I have been tracking the prices of 4Gb and 8Gb Fibre Channel (FC) and 10Gb Ethernet (10GbE) for more than a year, and just recently I have started to see what I have been expecting: Dramatic price drops in 10 GbE.
The price drops started with NIC pricing, as that is the easiest and lowest-cost component to develop, store and ship. I believe that this price drop, combined with FCoE and other market forces, means the slow death of Fibre Channel has begun. It will not disappear today, in 2010 or even 2011, but these forces will change the storage horizon relatively quickly, given the potentially huge cost savings. Let’s explore why I think this change is coming.
In the early part of this decade, there was a movement called FibreOn.

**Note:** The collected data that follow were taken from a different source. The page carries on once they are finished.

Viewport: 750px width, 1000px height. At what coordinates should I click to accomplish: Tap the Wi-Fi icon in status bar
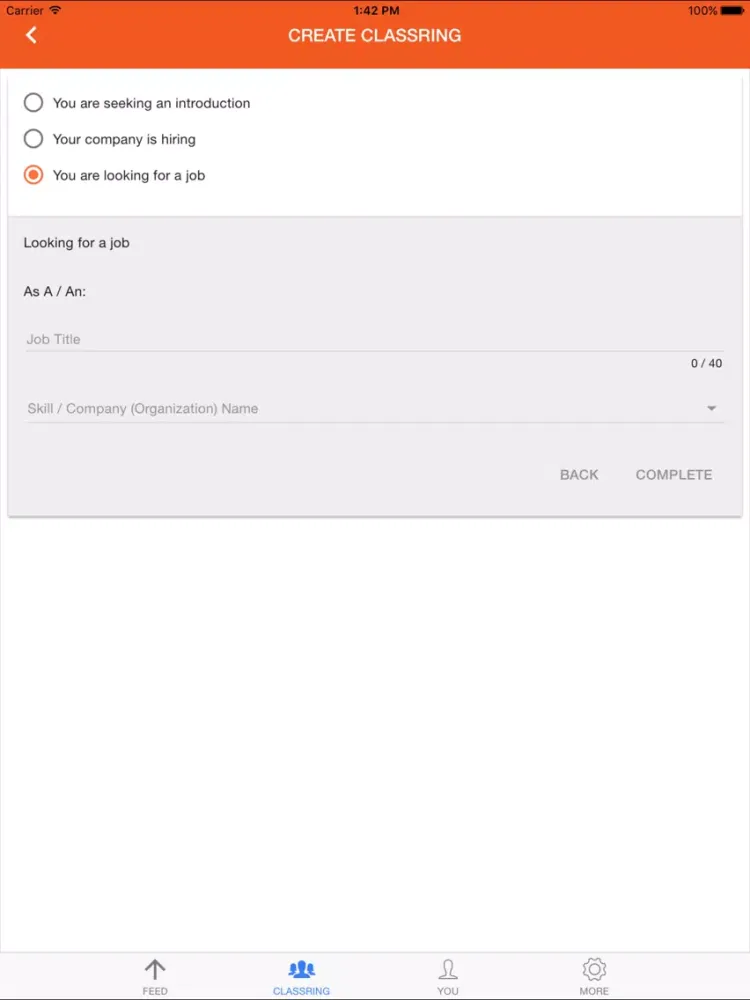pyautogui.click(x=55, y=10)
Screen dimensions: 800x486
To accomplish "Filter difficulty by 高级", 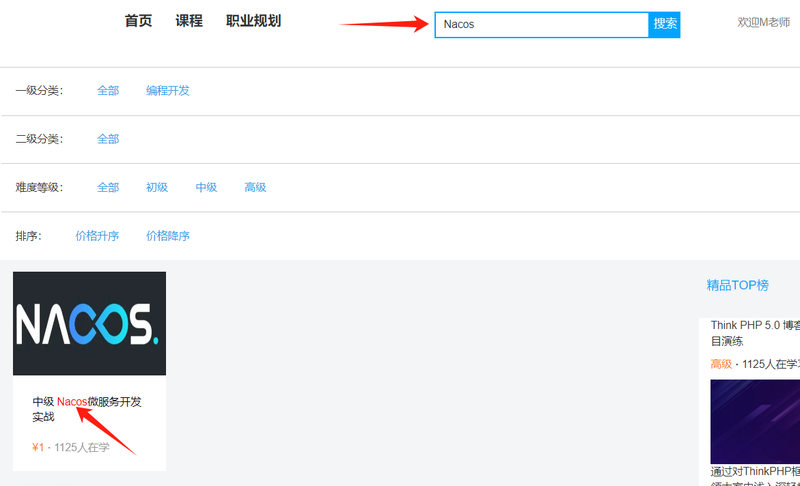I will (x=256, y=188).

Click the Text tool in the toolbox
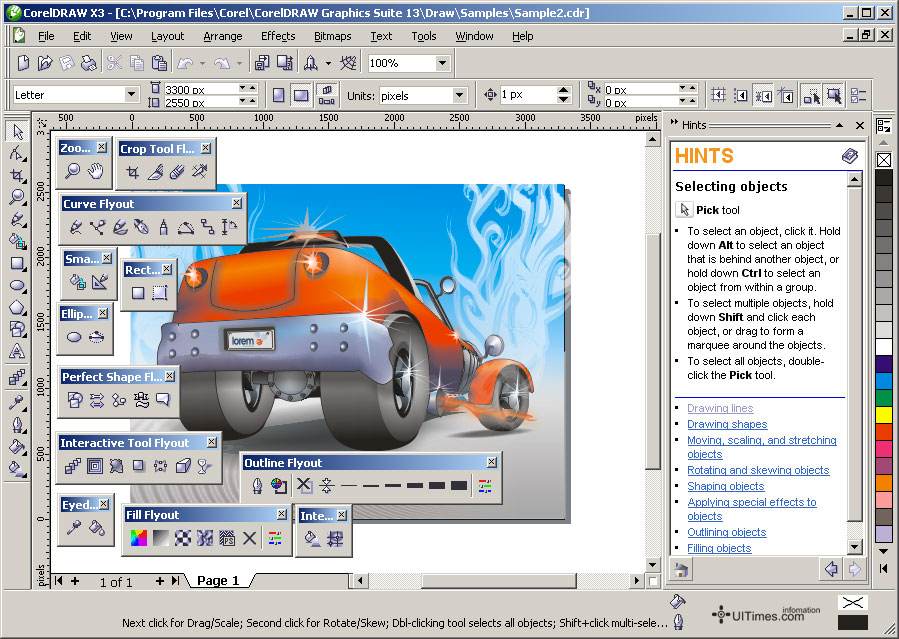click(17, 352)
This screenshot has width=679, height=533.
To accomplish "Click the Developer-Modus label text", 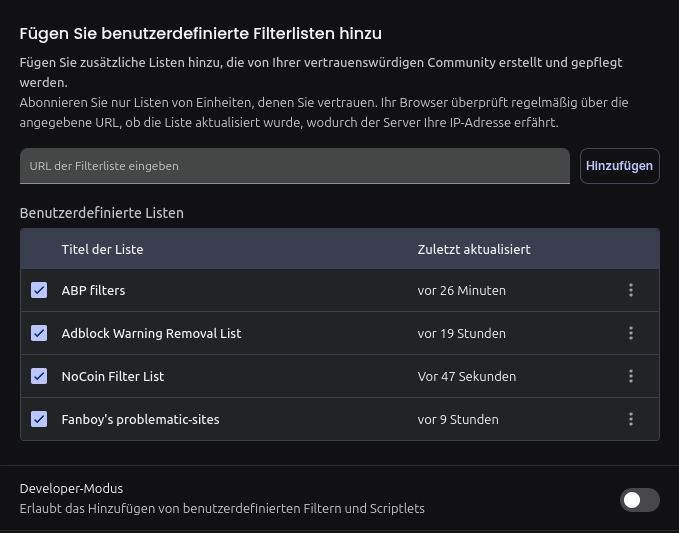I will 71,488.
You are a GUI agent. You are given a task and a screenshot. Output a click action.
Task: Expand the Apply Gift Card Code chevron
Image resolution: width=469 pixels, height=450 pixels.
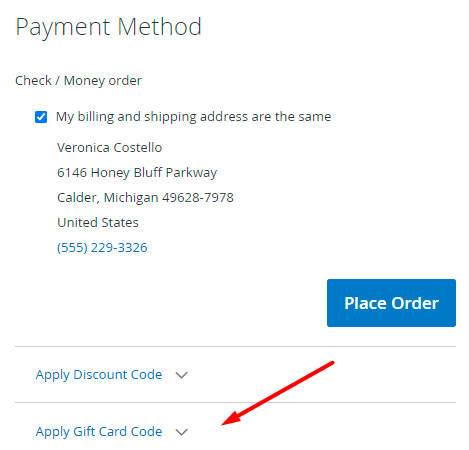pyautogui.click(x=182, y=432)
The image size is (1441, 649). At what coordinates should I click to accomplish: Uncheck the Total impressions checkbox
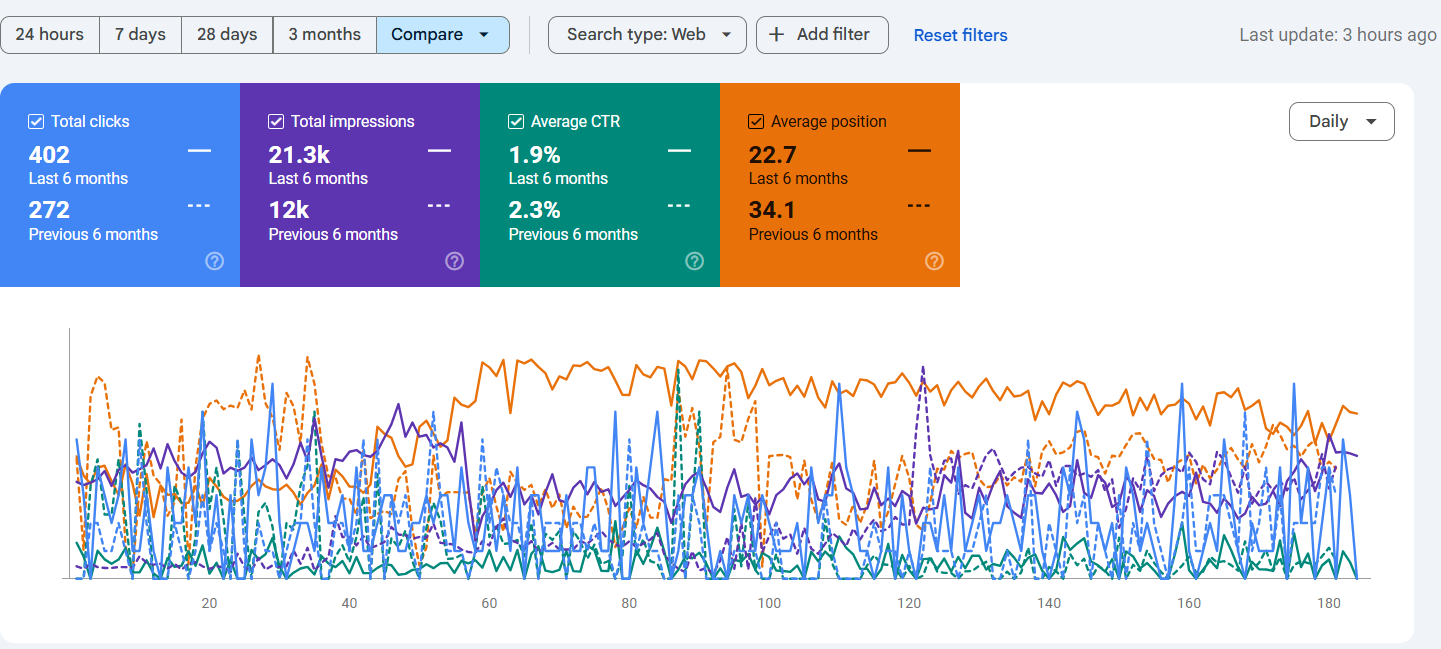tap(275, 121)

The idea was to increase the market for Fibre Channel by putting Fibre Channel chipsets on higher-end motherboards. The plan failed miserably for reasons that I think are pretty clear.
First, SATA drives became denser than Fibre Channel drives, their reliability increased, and their cost dropped compared to Fibre Channel drives.

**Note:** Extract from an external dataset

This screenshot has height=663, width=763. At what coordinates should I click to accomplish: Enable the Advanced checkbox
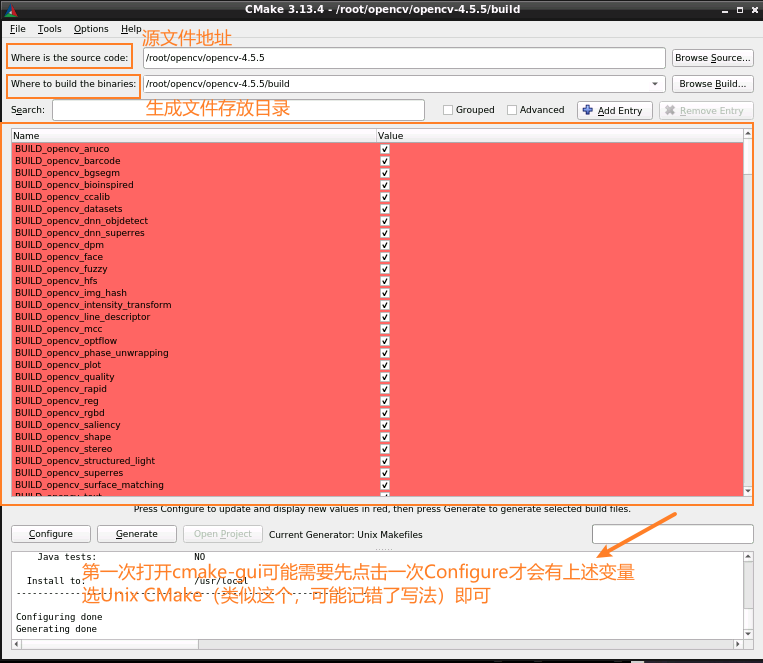(512, 110)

Secondly, Fibre Channel chipsets were expensive, and vendors such as Dell (NASDAQ: DELL) and HP/Compaq (NYSE: HPQ) had a chicken-and-egg sales and marketing scenario. Since margins on PCs were slim, building and designing a board with Fibre Channel chips and plug-in SFPs would be a relatively high cost, so there had to be a market for them, which never materialized, in part because there wasn’t much in the way of products. So FibreOn failed, and during this time vendors started to add 1Gb Ethernet to their boards.
Today, the cost of 1GbE on PC boards is likely less than $10, and definitely less than $20. You can buy 1GbE NICs for less than $10 from a number of retailers. Prices for these products were much higher six months ago, and even higher a year ago. So Fibre Channel failed to gain much PC market share and was relegated to peripheral storage, and that storage saw a significant drop in market potential. As a result, Fibre Channel connectivity pricing stayed relatively high, which further limited the market.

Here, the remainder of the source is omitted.